◆ Exercises ◆
(a) List every dish or food that the piece on French holiday eating names.
(b) Carry on the piece about French holiday eating and the crise de foie from its last sentence.

◆ Document text ◆

====

Oh, don't misunderstand me, I have loved going back to France to see my family and friends. But excusez-moi, there's too much good food there! After days and hours of family banquets, foie-gras get-togethers, chocolate éclairs snacks and other "you definitely should take the vol-au-vent AND the tête-de-veau: after all you never get it there", I am so glad to be back THERE, in California! Finies les tentations! 

That's when I get to tell you about the most important Holiday tradition in France. 
It's not Bûche de Noël, it's not marrons glacés nor Chapon roti... (Although all these great dishes are compulsory in any Christmas dinner or NYE Reveillon).

It is crise de foie.
Crise de foie, or litterary "liver crisis" is another part of the French paradox. 
No other country or culture IN THE WORLD suffers from this sickness which only appears once in the year.

====

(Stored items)
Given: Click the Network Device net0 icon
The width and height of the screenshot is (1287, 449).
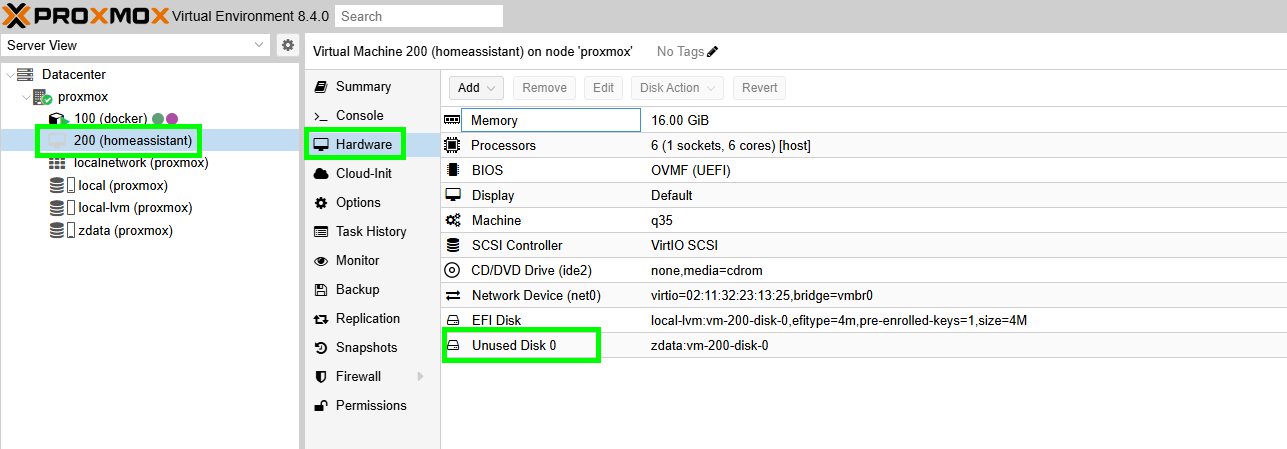Looking at the screenshot, I should click(x=453, y=295).
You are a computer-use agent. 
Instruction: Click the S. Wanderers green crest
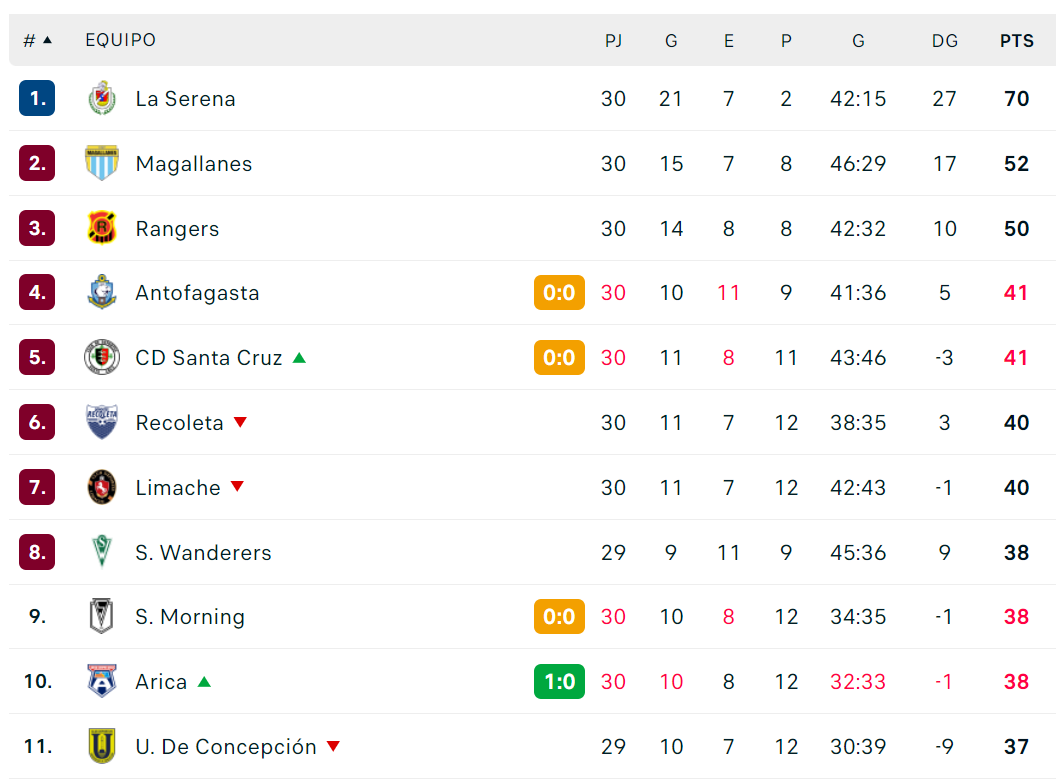[102, 552]
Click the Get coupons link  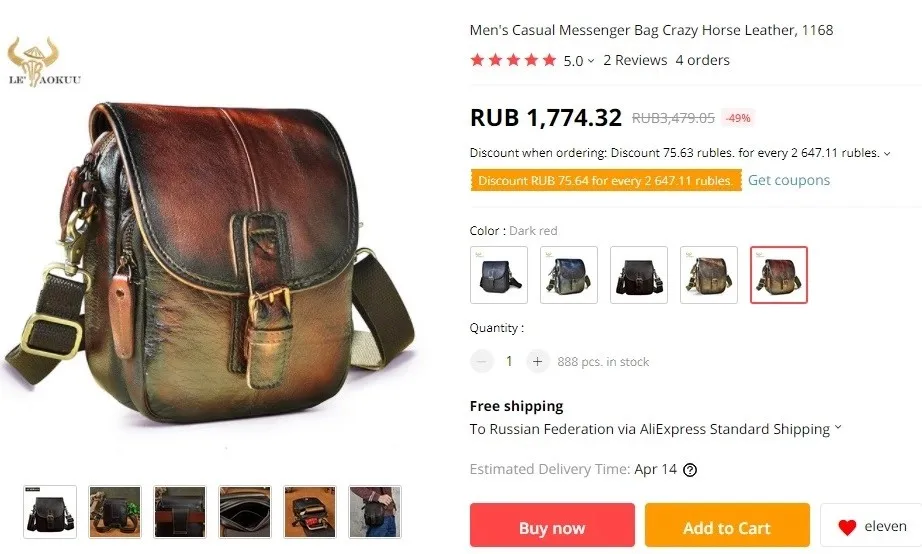tap(789, 180)
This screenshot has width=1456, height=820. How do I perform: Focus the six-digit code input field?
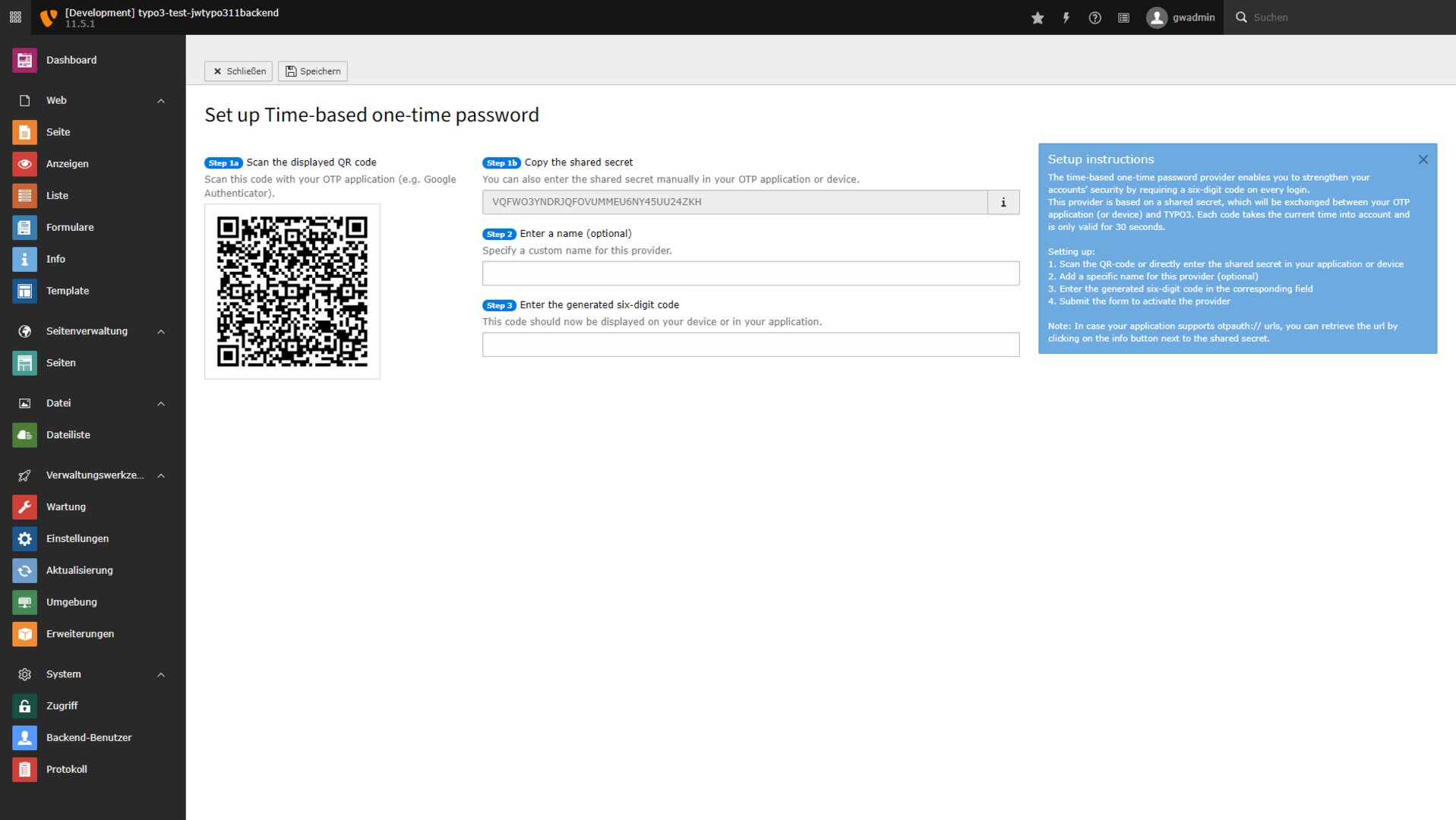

====

◆ Results for the exercise ◆
(a) foie-gras, chocolate éclairs, vol-au-vent, tête-de-veau, Bûche de Noël, marrons glacés, Chapon roti

(b)
Tv news and newspapers make their headlines with it every premier de l'an, the first day of the year... And you can be sure that it's the first thing your butcher or your pharmacist would want to know when you come back from the holidays: "Vous l'avez eue?

So what is it about crise de foie?
It's not a stomachache, it's not a hangover, it's both and it's none... 
Thousands of doctors have tried to convince the French people that it actually doesn't really exist... It's just that we ate and drunk too much during the holiday season. 

But you know how we are. 
We French people like to stand for what we believe.
So we may have a little crise de foi (faith crisis, disbelief) from time to time,  but will always believe in crise de foie
(how strange my mother tongue is... Foie is liver and foi is faith...)
Anyhow, I just wanted to give you my little tip to get better after too much stomach pleasure...
It's not "detox" or raw or anything, it's just good and soothing.




La soupe au chou-fleur


Ingrédients

1 cauliflower
1 cup of chicken broth
1 cup of water
1 star anise pod
1 tbsp Tumeric and or Curry





 
 Wash the cauliflower, cut the green parts
Put in in a pan with the chicken broth and the water
Add the star anise pod.
Put to a boil, and then let it gently cook (on medium) for at least 20 minutes
When the vegetable seems soft (and cooked) enough, mix it
Add the turmeric and/or curry.

Et voilà!

A soup very light in calories but full of récomfort, just for you and your crise de foie les amis!

Bonne année! et Bon appétit!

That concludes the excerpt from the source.